▸ **REQUIREMENT**: Print the records below exactly. Omit every picture.

======== SOURCE DATA

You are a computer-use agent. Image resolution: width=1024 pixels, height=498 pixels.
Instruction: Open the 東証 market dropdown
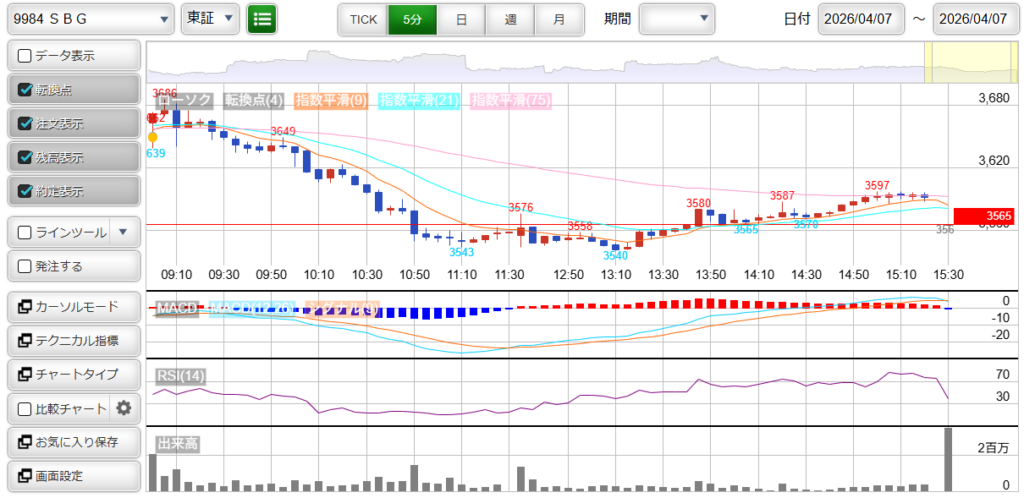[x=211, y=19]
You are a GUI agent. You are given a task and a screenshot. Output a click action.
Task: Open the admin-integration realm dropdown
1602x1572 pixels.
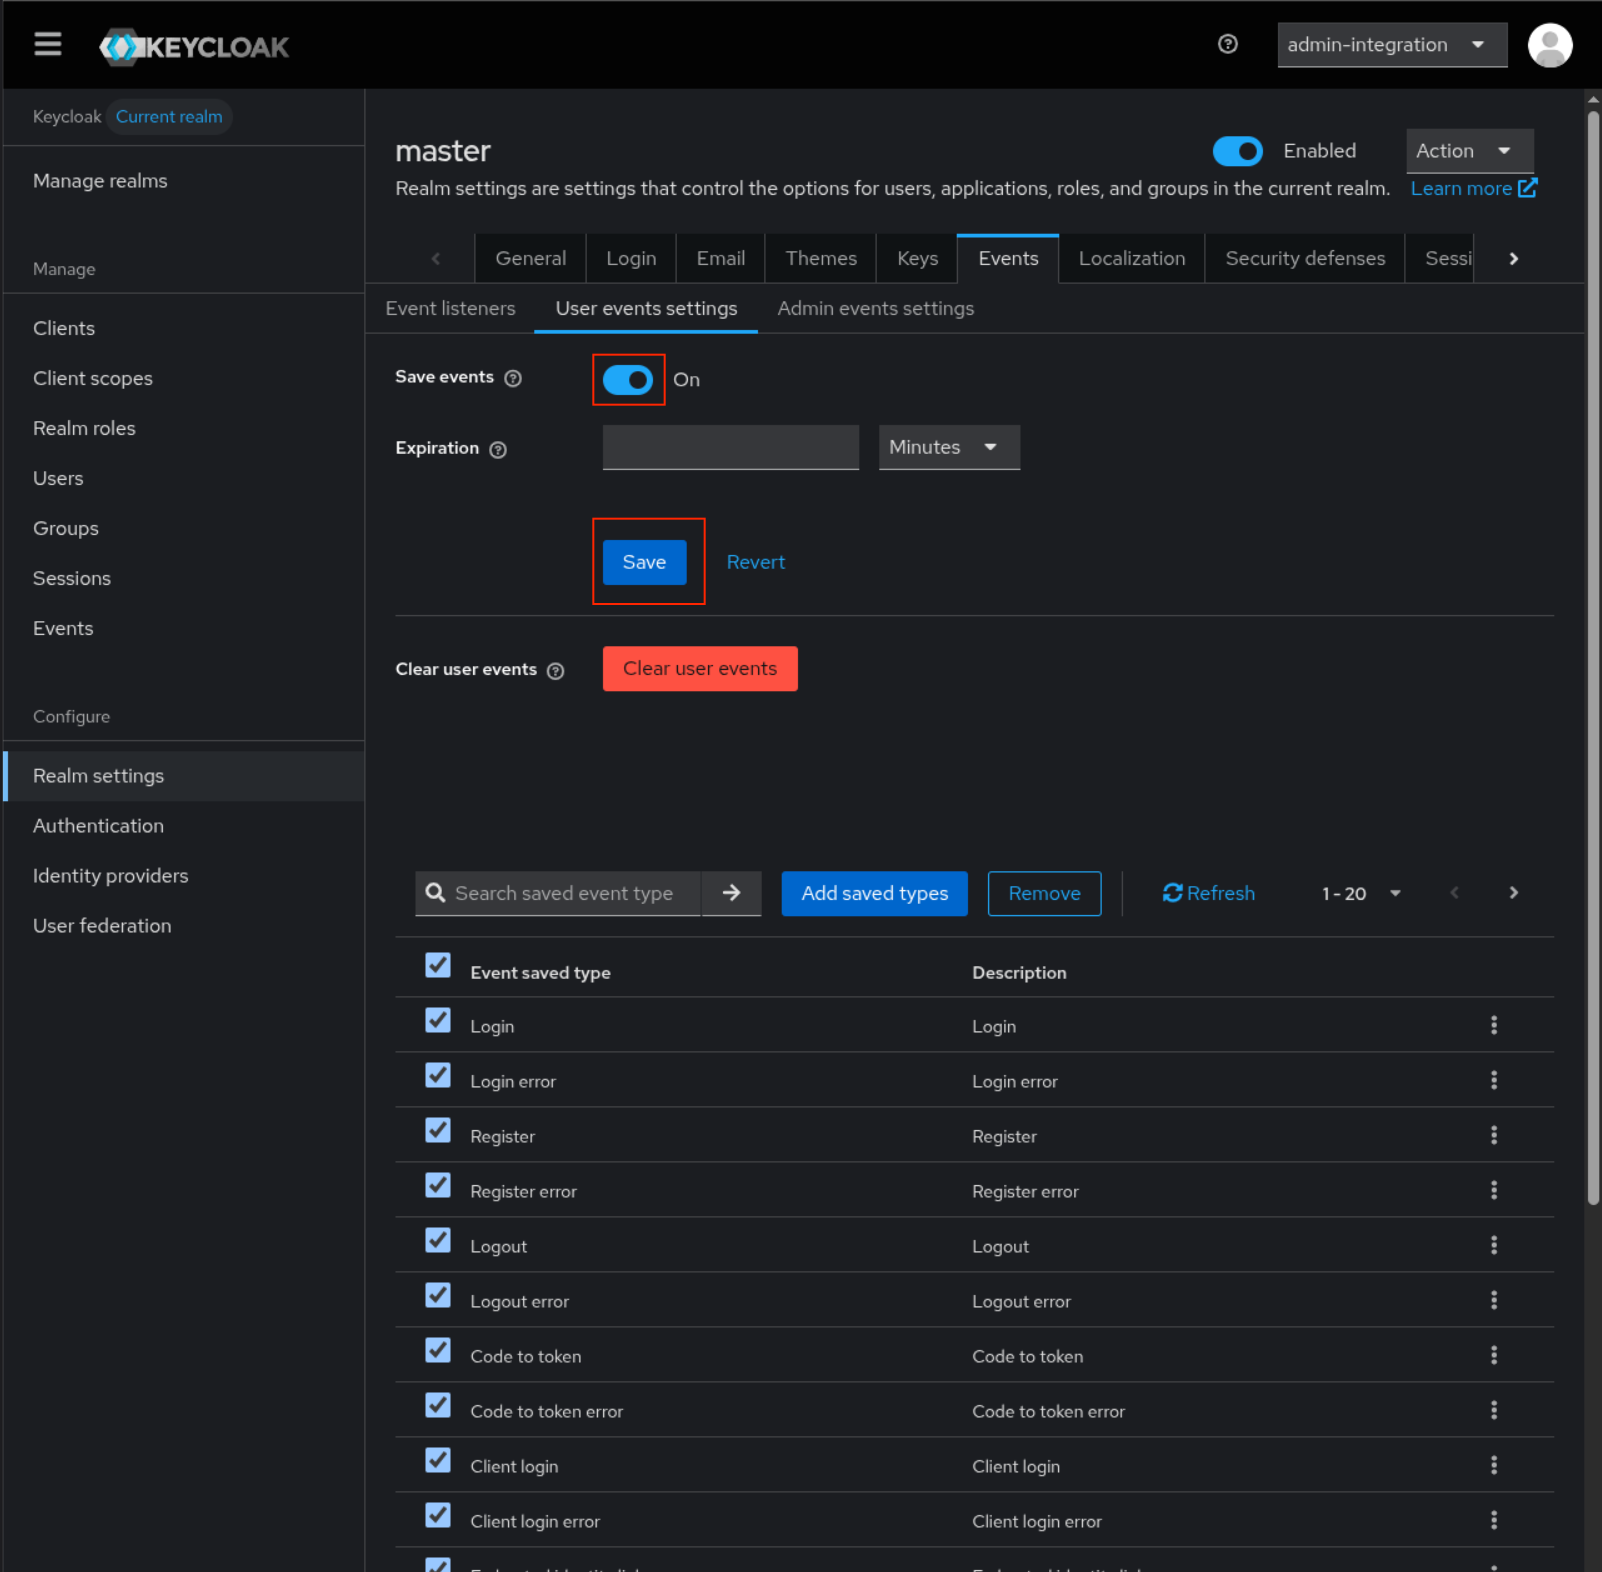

================

▸ **SOLVED EXERCISE**:
You are a computer-use agent. Image resolution: width=1024 pixels, height=498 pixels.
Instruction: Open the 東証 market dropdown
[x=211, y=19]
You are a GUI agent. You are given a task and a screenshot. Output a click action.
Task: Open the admin-integration realm dropdown
1602x1572 pixels.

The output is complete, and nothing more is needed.